Fringe stalwart William Burdett-Coutts makes a last-ditch plea not to replace George Street theatre spaces with shops and an eatery
On December 13, the doors of the Assembly Rooms will close for a building project conceived by Edinburgh City Council. When they reopen in 2012 the building will have been transformed. As you look at the building, the ground floor frontage will have been turned into shops - the likes of Ted Baker and Muji. Go round the back of the building to Rose Street and you will be able to enter a "fine dining restaurant" - the likes of Jamie Oliver. What will be left for public use will be the two upstairs spaces, the Music Hall and Ballroom, which you will be able to rent for 3300 a day.
You might ask what's so wrong with this if it assures the future of the building, which is the council's point of view.
However, from the start the whole process around the future of the Assembly Rooms has been misguided. It has been dreamed up internally at the council without any serious consideration for the views of the key stakeholders, including the public, current users of the building and the main arts organisations in the city.
Assembly Theatre was given a copy of the Business Plan in 2007 and at the time some of the key venues in Edinburgh, including the Festival Theatre, Queen's Hall, Royal Lyceum Theatre and Traverse, got together to review this. We took back to the council a set of points to show the plan was fundamentally flawed - poorly researched and lacking evidence to support its key assumptions.
The first mistake is not to respect the building. From an architectural point of view it faces a major change. It will become a set of separate entities. Each shop at the front will be separated from the building and entered from the street. The Supper Room and Edinburgh Suite will be isolated as the restaurant, and the upstairs and downstairs will not act in conjunction.
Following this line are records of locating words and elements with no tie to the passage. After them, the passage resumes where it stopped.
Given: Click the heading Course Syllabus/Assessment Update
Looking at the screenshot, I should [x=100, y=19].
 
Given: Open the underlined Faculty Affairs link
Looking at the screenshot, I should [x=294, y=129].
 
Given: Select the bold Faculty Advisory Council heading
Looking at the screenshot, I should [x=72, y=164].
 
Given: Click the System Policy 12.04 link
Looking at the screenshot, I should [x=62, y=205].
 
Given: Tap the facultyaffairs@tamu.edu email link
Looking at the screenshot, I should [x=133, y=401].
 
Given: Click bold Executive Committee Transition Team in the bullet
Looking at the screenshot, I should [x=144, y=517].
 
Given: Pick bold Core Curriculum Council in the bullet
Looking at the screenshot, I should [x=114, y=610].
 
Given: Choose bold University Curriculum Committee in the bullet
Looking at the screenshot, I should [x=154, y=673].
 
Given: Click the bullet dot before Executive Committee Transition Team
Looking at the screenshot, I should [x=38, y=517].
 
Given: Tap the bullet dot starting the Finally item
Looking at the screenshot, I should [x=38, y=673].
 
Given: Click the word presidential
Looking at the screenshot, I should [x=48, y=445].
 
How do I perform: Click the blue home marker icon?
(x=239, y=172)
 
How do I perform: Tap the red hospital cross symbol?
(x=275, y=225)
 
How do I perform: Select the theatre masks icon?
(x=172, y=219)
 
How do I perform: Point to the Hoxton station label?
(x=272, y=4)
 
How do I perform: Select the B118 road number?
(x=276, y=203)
The wonderful thing about the place during the Festival is that the entire building functions as a unit, with each bit contributing to the other. The impact on the Festival is terrible. Assembly Theatre will lose four key theatres: the Edinburgh Suite, Wildman Room, Supper Room and West Drawing Room, along with our Club Bar. These rooms tend to be where we nurture the strongest artistic work and at the last Festival 68,500 people saw shows in them - half the audience of the Edinburgh International Festival.
Assembly Theatre is an integral element of the Fringe. Our guiding principle is to create the best possible programme, which to date has included pretty much every major theatre company in Scotland, an incredible number of international shows and many comedy names that are now famous on TV. In the time we have operated the building five million people have seen shows with us.
Why does this matter? Because Edinburgh has something unique in the Festival - the greatest gathering of arts and entertainment in the world.
Shops can't provide this. Which is why most city planners in the country look on culture as an absolutely key cornerstone to any civic centre.
Being in the centre of the New Town, the Assembly Rooms should be kept as a beacon to attract people to the area. According to Fringe figures, Assembly Theatre generates about 19m of visitor spend in Edinburgh each year.
Assembly Theatre has proposed an alternative way of saving the Assembly Rooms. The council's plan involves spending 9.6m on upgrading and changing the building. Based on figures they have provided we understand that the basic refurbishment and improvements to the building could be done for 4.6m; 6m of the money is coming from the council borrowing money off themselves to be repaid from earnings, 3m is from council funds and 600k is from Heritage Lottery and Historic Scotland.
Assembly's argument is to spend the smaller amount of money and on top of this we have offered to run the building on a year-round basis, building on the existing users and bringing in new events and we would repay the 1m loan over ten years.
At a time of significant cuts surely a cheaper alternative is the logical solution.
We started a public petition at www.savetheassemblyrooms.com and in the first day over 1000 people signed. We expect the number to grow significantly.
We advocate respecting the Assembly Rooms' history and building on what people know works in the building, not throwing the baby out with the bathwater to create shops with limited public purpose or appeal.
We are told that it's too late for the council to change its position. But surely it's never too late to take a sensible decision.
William Burdett-Coutts is artistic director of Assembly Theatre
9m REFIT IS BEST FOR FUTURE OF VENUE
THE city council has defended its 9 million-plus overhaul of the A-listed venue as the best way of securing its long-term future.
Two shops would be created facing on to George Street and a ground-floor restaurant would open at the back of the building in order to help it generate more income.
Steve Cardownie, the council's festivals and events champion, has turned on the critics of the proposals, saying: "This is pure scaremongering.
The refurbishment of the Assembly Rooms will guarantee the building's future as one of the most sensational events venues in the city."